┌────────
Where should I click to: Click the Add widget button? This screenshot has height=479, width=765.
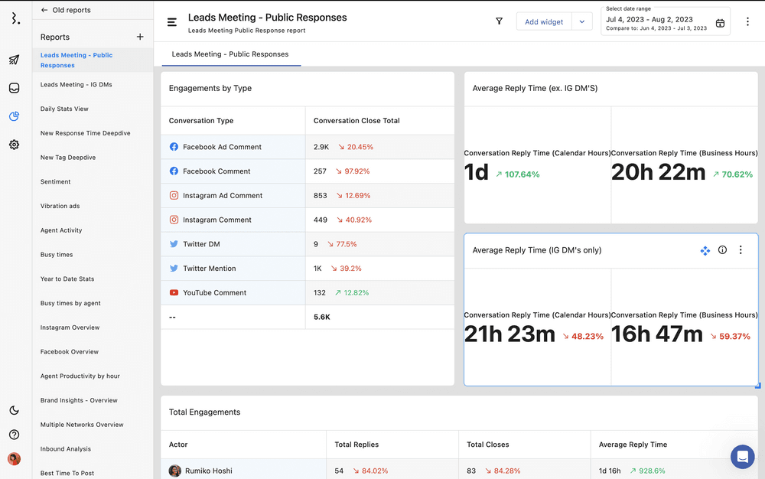click(x=544, y=22)
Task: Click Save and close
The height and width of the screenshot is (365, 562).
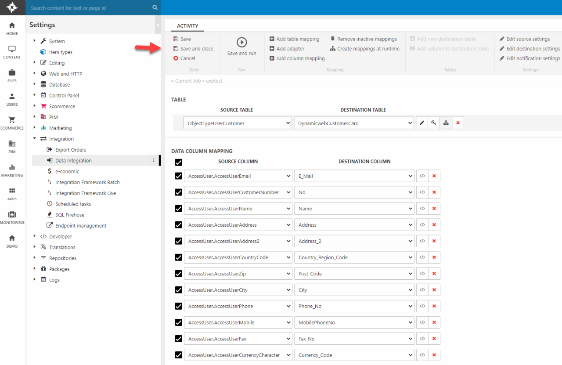Action: [196, 49]
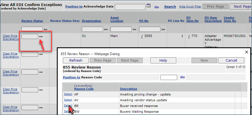Click the Help button in dialog

[163, 60]
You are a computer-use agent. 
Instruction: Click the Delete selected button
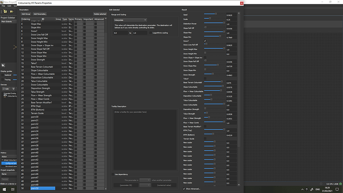pos(100,14)
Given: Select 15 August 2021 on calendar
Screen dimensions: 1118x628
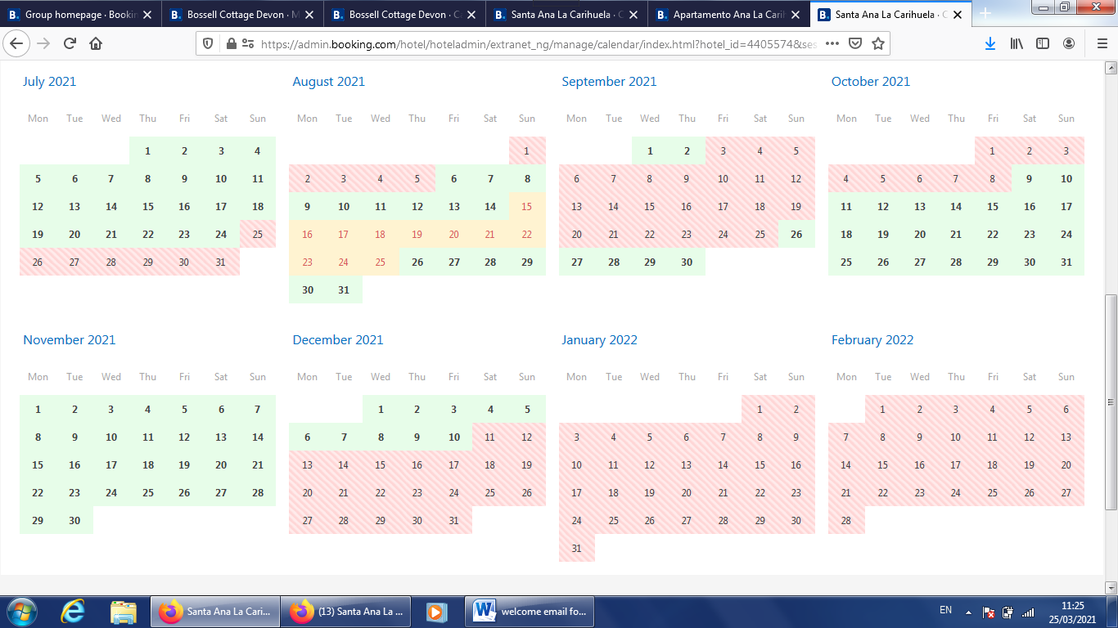Looking at the screenshot, I should [527, 207].
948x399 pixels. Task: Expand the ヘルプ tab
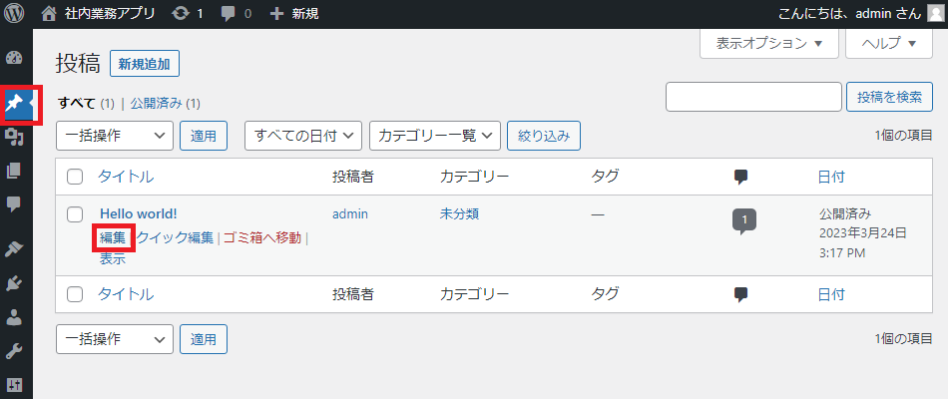[889, 44]
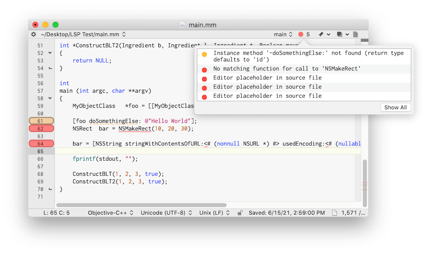The height and width of the screenshot is (254, 432).
Task: Open the main function navigation popup
Action: pyautogui.click(x=283, y=34)
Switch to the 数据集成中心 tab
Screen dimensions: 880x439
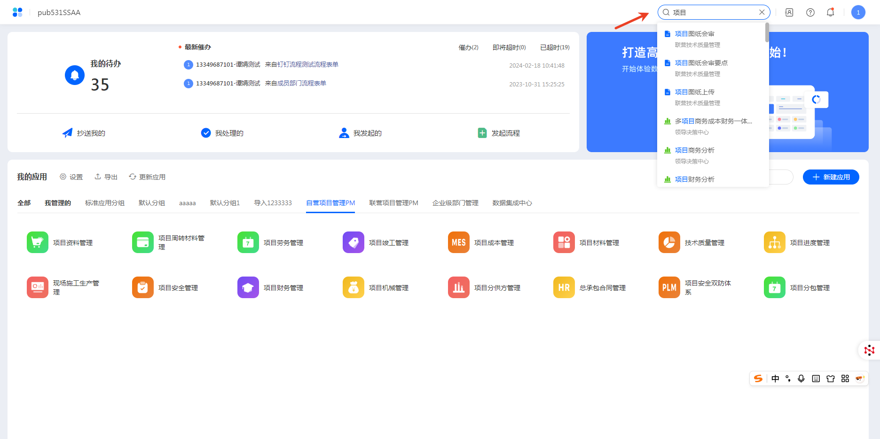(x=512, y=203)
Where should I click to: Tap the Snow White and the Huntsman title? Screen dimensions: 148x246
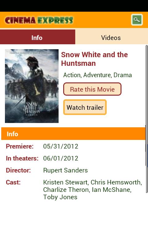coord(94,59)
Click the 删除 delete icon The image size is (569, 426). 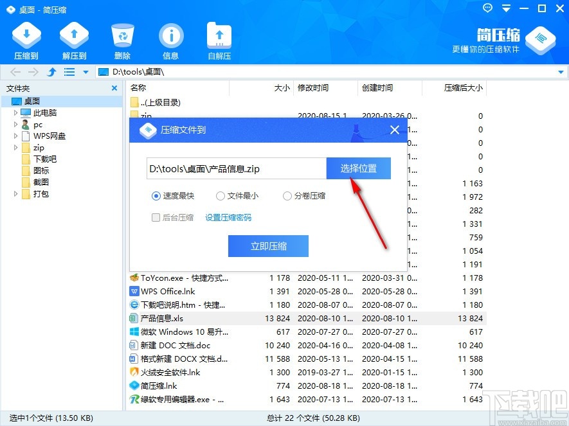(122, 39)
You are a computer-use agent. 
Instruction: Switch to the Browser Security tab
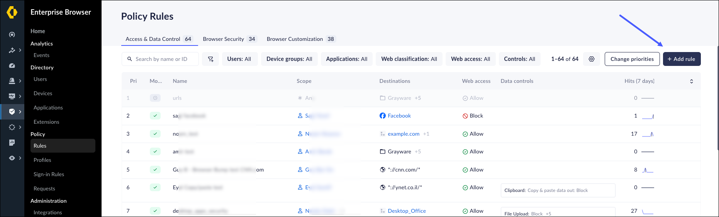click(229, 39)
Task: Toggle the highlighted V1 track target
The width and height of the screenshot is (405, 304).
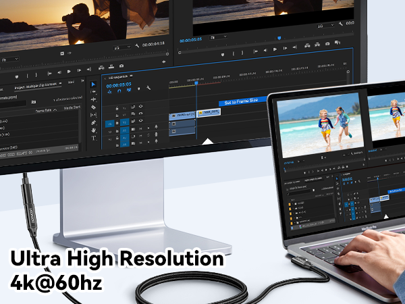Action: 124,122
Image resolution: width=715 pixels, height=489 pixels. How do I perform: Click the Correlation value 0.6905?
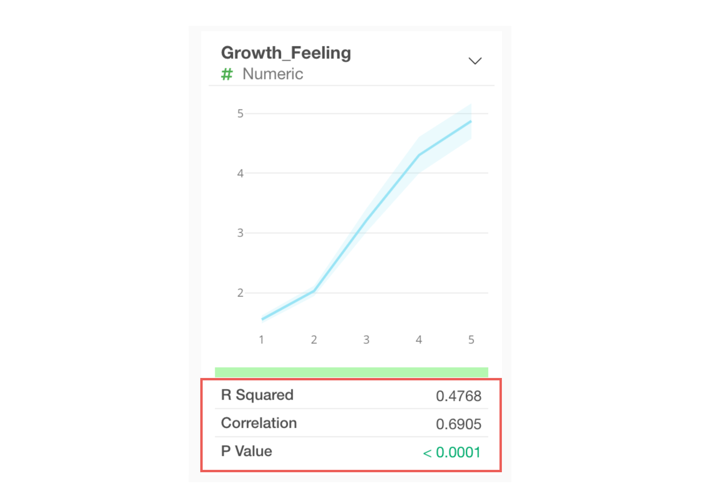(458, 424)
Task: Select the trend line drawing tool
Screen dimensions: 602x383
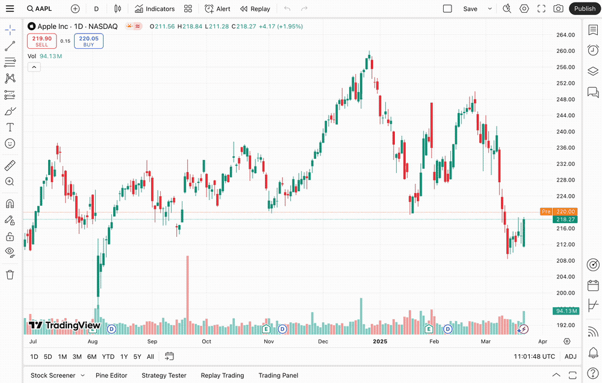Action: (10, 46)
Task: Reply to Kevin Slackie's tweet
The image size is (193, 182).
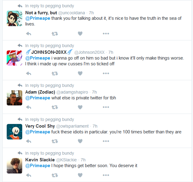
└────────
Starting at the line that holds "The width and" and stopping at the last line of the listing above, write out each line exactly as it appears, and omit the pictures.

The width and height of the screenshot is (405, 304).
Action: 124,122
Image resolution: width=715 pixels, height=489 pixels. How do I perform: Click the Correlation value 0.6905?
(458, 424)
Task: Select the trend line drawing tool
Screen dimensions: 602x383
Action: (10, 46)
Task: Reply to Kevin Slackie's tweet
The image size is (193, 182).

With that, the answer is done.